(Saved data entries)

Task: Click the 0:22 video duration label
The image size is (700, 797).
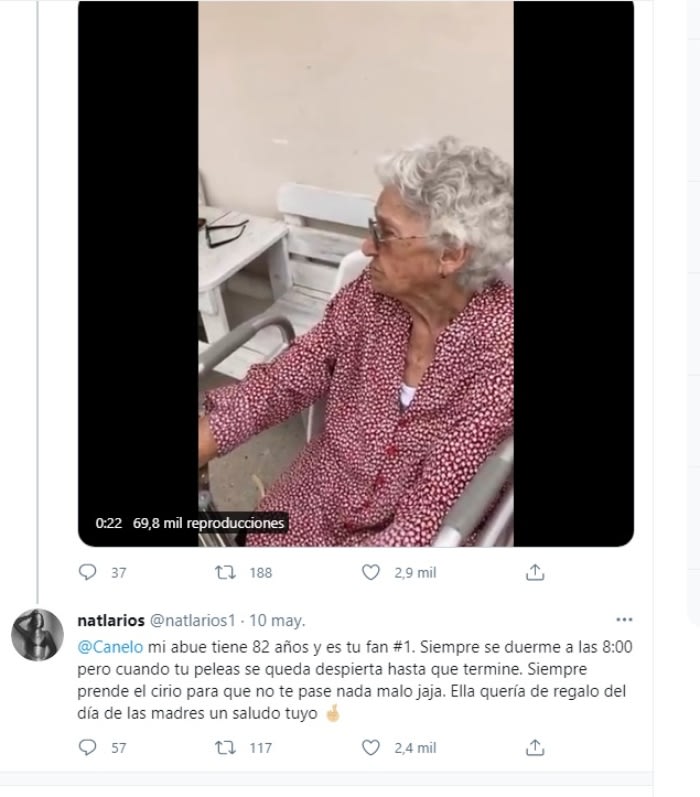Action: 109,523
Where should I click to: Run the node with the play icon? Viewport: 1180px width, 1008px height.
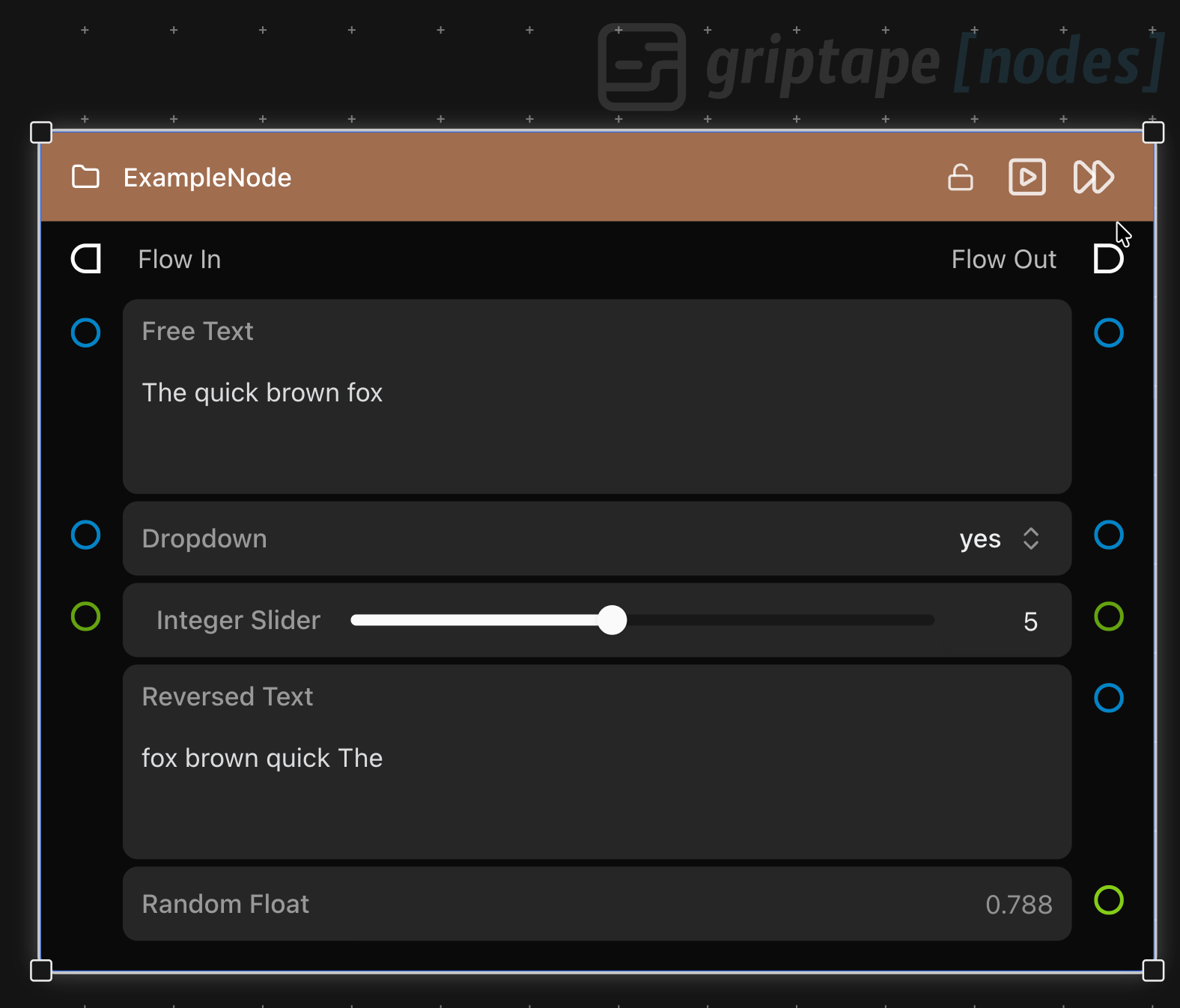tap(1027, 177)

What this task involves >> Please give an exact copy of the lines from the line containing "The image size is (700, 797)." through the end of the records above, pictures excluded.

The answer >>
The image size is (700, 797).
Action: 109,523
Where should I click to: Run the node with the play icon? Viewport: 1180px width, 1008px height.
tap(1027, 177)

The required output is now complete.